* [解くべき問題]:
フルバテンとスライダーについての本文に照らして、次の1.〜3.の記述がそれぞれ合っているかを「はい」か「いいえ」で答えてください。判断の根拠となる本文の語句を、そのまま引用して添えてください。
1. ハーケンのバットカーでは、ベアリング付きのスライダーが使われている。
2. ラトガーソンのスライダーは、ハーケンのシステムより高価である。
3. CRCはプラスチック部に吹きかけるとよい。

* [本文]:
__________
第十話 フルバテンとスライダー

最近ではフルバテンにレージージャックというのが増えてきました。それでフルバテン
にしますと、セールの自重でバテンをマスト方向に押し付ける事になり、上げる時、
最初は良いんですが、途中からセール上げるのがかなりきつくなります。セールの
自重プラススライダーとマストの摩擦が大きくなります。

そこで、このスライダーを改良してもっとスムースに上下できないか、という事になりま
すが、ハーケンはバットカーというシステムを造り、マストグルーブにジェノアトラックの
ようなレールを設置、スライダーにベアリング付きを採用。これは確かに非常にスムー
スですが、金額もそれなりにします。もっと安いのは無いか、ラトガーソンのスライダー
というのがあります。バテン部にスライダー、マストグルーブの外側両サイドに小さな車
がついているので、その車がマストに押し付けられますが、車ですから上に引かれれば
回転して、摩擦を軽減します。今のところ私の知る限りでは上下スムースに動き、使い
勝手は良いようです。それに安いです。おまけに、時折セールコートというスプレー式の
摩擦を軽減する物がありますが、これを吹きかけておくともっと良い。また、こういうスプ
レー式で良く知られるCRCはプラスチック部には吹きかけない方が良いようです。
__________
* [インターフェース要素の記録]:

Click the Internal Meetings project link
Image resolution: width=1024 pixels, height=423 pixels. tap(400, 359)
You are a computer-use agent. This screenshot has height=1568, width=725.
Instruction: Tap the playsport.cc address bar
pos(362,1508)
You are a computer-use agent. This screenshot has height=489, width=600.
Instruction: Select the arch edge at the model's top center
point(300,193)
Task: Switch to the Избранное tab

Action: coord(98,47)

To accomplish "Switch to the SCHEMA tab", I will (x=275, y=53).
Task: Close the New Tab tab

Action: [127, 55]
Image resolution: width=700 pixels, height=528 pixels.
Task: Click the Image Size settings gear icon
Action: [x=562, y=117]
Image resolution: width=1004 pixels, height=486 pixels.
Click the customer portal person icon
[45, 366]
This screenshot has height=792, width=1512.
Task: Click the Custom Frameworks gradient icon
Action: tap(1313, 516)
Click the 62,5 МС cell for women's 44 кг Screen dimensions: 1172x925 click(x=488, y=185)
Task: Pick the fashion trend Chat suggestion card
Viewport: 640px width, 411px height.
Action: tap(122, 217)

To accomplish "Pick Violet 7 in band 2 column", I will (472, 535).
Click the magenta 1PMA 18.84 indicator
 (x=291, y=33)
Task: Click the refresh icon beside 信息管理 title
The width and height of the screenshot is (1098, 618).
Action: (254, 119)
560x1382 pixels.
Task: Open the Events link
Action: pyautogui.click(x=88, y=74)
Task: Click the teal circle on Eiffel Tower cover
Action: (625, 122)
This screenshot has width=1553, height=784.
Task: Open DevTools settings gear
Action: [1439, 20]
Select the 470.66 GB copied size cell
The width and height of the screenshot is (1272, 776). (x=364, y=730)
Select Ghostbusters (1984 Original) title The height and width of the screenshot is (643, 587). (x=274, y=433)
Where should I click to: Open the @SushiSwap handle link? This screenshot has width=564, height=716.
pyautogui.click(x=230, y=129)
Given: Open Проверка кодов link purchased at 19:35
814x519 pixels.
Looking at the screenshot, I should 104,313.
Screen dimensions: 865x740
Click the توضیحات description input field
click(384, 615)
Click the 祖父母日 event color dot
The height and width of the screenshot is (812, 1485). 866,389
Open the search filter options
__________
* [出力全文]:
1. はい「スライダーにベアリング付きを採用」
2. いいえ「それに安いです」
3. いいえ「CRCはプラスチック部には吹きかけない方が良いようです」